### Saved data entries
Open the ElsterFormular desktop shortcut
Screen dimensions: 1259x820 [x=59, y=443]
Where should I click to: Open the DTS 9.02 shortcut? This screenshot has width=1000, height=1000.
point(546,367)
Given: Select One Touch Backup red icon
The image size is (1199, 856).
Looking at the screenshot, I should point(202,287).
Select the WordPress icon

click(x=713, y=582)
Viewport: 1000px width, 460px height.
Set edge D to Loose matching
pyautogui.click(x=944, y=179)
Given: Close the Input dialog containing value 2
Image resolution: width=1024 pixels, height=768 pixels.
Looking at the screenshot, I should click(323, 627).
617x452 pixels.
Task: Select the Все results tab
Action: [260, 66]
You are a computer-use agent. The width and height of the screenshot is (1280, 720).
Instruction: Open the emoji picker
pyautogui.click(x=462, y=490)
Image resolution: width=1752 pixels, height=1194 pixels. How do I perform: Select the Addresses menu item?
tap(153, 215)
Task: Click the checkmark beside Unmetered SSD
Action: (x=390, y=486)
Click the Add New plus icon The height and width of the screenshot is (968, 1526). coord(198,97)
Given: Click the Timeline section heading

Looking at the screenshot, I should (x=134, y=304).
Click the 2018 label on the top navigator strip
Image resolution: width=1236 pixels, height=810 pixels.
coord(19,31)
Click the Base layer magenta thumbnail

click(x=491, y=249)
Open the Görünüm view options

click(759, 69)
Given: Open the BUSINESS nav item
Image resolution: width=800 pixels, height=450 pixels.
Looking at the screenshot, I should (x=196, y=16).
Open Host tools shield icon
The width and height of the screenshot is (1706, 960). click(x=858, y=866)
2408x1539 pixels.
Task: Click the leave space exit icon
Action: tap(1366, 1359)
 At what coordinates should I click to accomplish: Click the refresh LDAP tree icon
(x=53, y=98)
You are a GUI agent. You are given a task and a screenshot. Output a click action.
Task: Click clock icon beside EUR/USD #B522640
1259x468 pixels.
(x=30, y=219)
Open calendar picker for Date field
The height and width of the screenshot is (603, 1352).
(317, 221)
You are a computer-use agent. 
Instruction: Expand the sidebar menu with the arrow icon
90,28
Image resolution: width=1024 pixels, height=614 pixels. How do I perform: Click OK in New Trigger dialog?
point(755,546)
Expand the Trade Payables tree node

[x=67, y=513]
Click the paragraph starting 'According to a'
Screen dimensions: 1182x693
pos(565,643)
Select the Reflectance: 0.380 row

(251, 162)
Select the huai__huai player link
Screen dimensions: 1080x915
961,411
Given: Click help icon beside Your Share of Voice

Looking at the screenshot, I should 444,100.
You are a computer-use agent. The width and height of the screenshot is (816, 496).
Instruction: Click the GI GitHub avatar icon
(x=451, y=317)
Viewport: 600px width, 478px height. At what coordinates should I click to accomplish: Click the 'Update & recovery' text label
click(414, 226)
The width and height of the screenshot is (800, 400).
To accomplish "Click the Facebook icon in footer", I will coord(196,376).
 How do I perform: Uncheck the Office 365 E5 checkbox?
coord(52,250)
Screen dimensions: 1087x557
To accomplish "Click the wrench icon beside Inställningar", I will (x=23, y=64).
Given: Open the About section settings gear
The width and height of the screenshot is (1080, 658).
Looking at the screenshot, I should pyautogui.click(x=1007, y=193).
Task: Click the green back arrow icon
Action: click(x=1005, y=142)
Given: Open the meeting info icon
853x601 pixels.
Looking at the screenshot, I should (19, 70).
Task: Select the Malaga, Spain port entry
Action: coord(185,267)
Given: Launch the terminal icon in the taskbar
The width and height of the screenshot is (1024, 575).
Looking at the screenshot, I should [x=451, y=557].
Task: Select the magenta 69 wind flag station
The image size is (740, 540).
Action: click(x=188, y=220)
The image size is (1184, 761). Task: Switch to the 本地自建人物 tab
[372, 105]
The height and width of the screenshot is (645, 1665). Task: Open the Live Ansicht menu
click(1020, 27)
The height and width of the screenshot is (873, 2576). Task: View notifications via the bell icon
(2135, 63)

### What the task asks
Retype the data in full, precisely as given.

### Result for this task
Open the ElsterFormular desktop shortcut
Screen dimensions: 1259x820 [x=59, y=443]
Where should I click to: Open the DTS 9.02 shortcut? This screenshot has width=1000, height=1000.
point(546,367)
Given: Select One Touch Backup red icon
The image size is (1199, 856).
Looking at the screenshot, I should point(202,287).
Select the WordPress icon

click(x=713, y=582)
Viewport: 1000px width, 460px height.
Set edge D to Loose matching
pyautogui.click(x=944, y=179)
Given: Close the Input dialog containing value 2
Image resolution: width=1024 pixels, height=768 pixels.
Looking at the screenshot, I should click(323, 627).
617x452 pixels.
Task: Select the Все results tab
Action: [260, 66]
You are a computer-use agent. The width and height of the screenshot is (1280, 720).
Instruction: Open the emoji picker
pyautogui.click(x=462, y=490)
Image resolution: width=1752 pixels, height=1194 pixels. How do I perform: Select the Addresses menu item?
tap(153, 215)
Task: Click the checkmark beside Unmetered SSD
Action: (x=390, y=486)
Click the Add New plus icon The height and width of the screenshot is (968, 1526). coord(198,97)
Given: Click the Timeline section heading

Looking at the screenshot, I should (x=134, y=304).
Click the 2018 label on the top navigator strip
Image resolution: width=1236 pixels, height=810 pixels.
coord(19,31)
Click the Base layer magenta thumbnail

click(x=491, y=249)
Open the Görünüm view options

click(759, 69)
Given: Open the BUSINESS nav item
Image resolution: width=800 pixels, height=450 pixels.
Looking at the screenshot, I should (x=196, y=16).
Open Host tools shield icon
The width and height of the screenshot is (1706, 960). click(x=858, y=866)
2408x1539 pixels.
Task: Click the leave space exit icon
Action: tap(1366, 1359)
 At what coordinates should I click to accomplish: Click the refresh LDAP tree icon
(x=53, y=98)
You are a GUI agent. You are given a task and a screenshot. Output a click action.
Task: Click clock icon beside EUR/USD #B522640
1259x468 pixels.
(x=30, y=219)
Open calendar picker for Date field
The height and width of the screenshot is (603, 1352).
(317, 221)
You are a computer-use agent. 
Instruction: Expand the sidebar menu with the arrow icon
90,28
Image resolution: width=1024 pixels, height=614 pixels. How do I perform: Click OK in New Trigger dialog?
point(755,546)
Expand the Trade Payables tree node

[x=67, y=513]
Click the paragraph starting 'According to a'
Screen dimensions: 1182x693
pos(565,643)
Select the Reflectance: 0.380 row

(251, 162)
Select the huai__huai player link
Screen dimensions: 1080x915
961,411
Given: Click help icon beside Your Share of Voice

Looking at the screenshot, I should 444,100.
You are a computer-use agent. The width and height of the screenshot is (816, 496).
Instruction: Click the GI GitHub avatar icon
(x=451, y=317)
Viewport: 600px width, 478px height. At what coordinates should I click to accomplish: Click the 'Update & recovery' text label
click(414, 226)
The width and height of the screenshot is (800, 400).
To accomplish "Click the Facebook icon in footer", I will coord(196,376).
 How do I perform: Uncheck the Office 365 E5 checkbox?
coord(52,250)
Screen dimensions: 1087x557
To accomplish "Click the wrench icon beside Inställningar", I will (x=23, y=64).
Given: Open the About section settings gear
The width and height of the screenshot is (1080, 658).
Looking at the screenshot, I should pyautogui.click(x=1007, y=193).
Task: Click the green back arrow icon
Action: click(x=1005, y=142)
Given: Open the meeting info icon
853x601 pixels.
Looking at the screenshot, I should (19, 70).
Task: Select the Malaga, Spain port entry
Action: coord(185,267)
Given: Launch the terminal icon in the taskbar
The width and height of the screenshot is (1024, 575).
Looking at the screenshot, I should [x=451, y=557].
Task: Select the magenta 69 wind flag station
The image size is (740, 540).
Action: click(x=188, y=220)
The image size is (1184, 761). Task: Switch to the 本地自建人物 tab
[372, 105]
The height and width of the screenshot is (645, 1665). Task: Open the Live Ansicht menu
click(1020, 27)
The height and width of the screenshot is (873, 2576). Task: View notifications via the bell icon
(2135, 63)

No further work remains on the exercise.